__Problem__:
Copy every one of the rows below word for word, leaving the pictures out of your answer.

+++

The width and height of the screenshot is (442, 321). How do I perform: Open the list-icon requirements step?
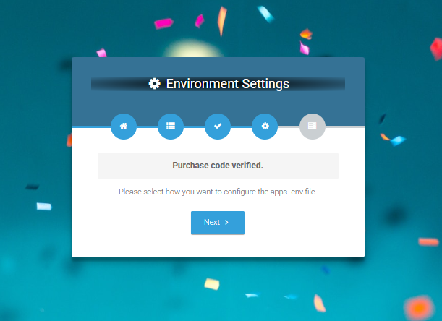point(171,126)
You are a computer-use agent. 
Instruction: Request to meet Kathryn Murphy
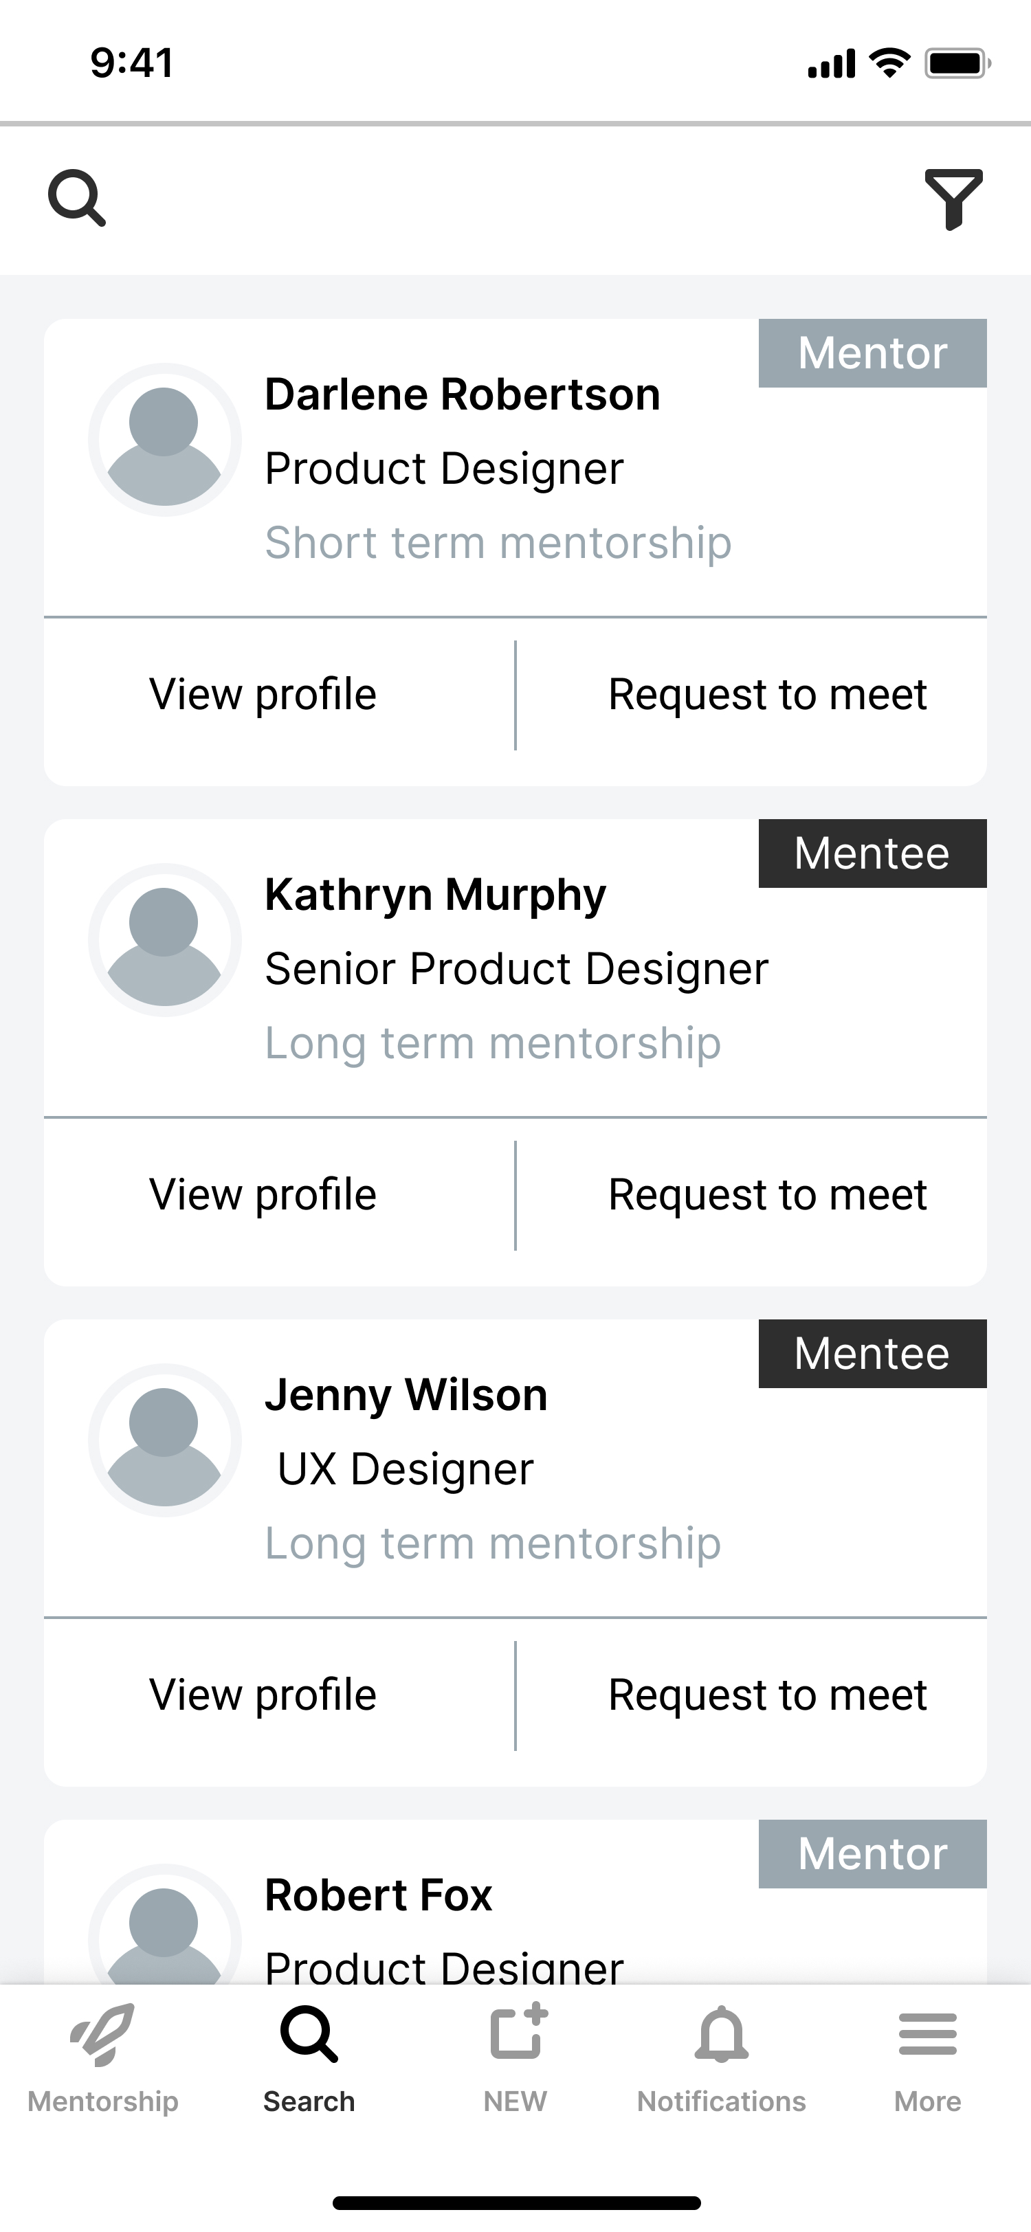768,1195
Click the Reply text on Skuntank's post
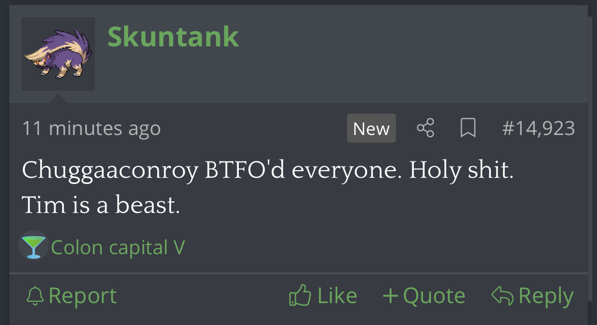The width and height of the screenshot is (597, 325). (x=546, y=296)
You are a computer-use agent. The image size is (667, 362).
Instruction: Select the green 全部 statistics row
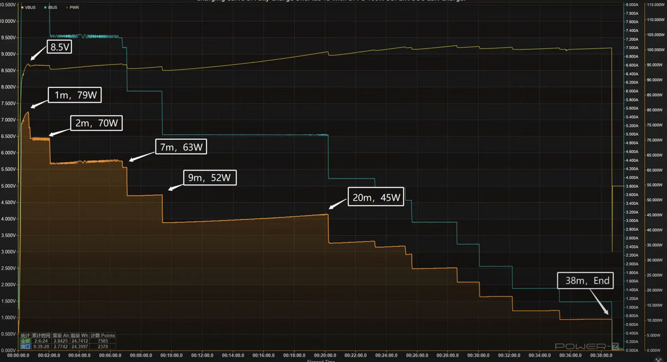(25, 341)
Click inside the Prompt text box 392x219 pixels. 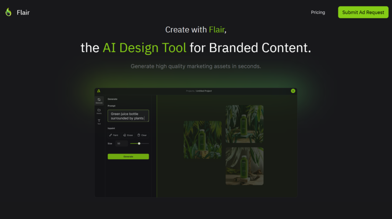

+++

__Result of this exercise__:
The width and height of the screenshot is (442, 321). How do I perform: Open the list-icon requirements step?
point(171,126)
You are a computer-use agent. 
Instruction: Request to meet Kathryn Murphy
768,1195
Click the Reply text on Skuntank's post
The width and height of the screenshot is (597, 325). (x=546, y=296)
You are a computer-use agent. The image size is (667, 362).
Instruction: Select the green 全部 statistics row
(25, 341)
Click inside the Prompt text box 392x219 pixels. 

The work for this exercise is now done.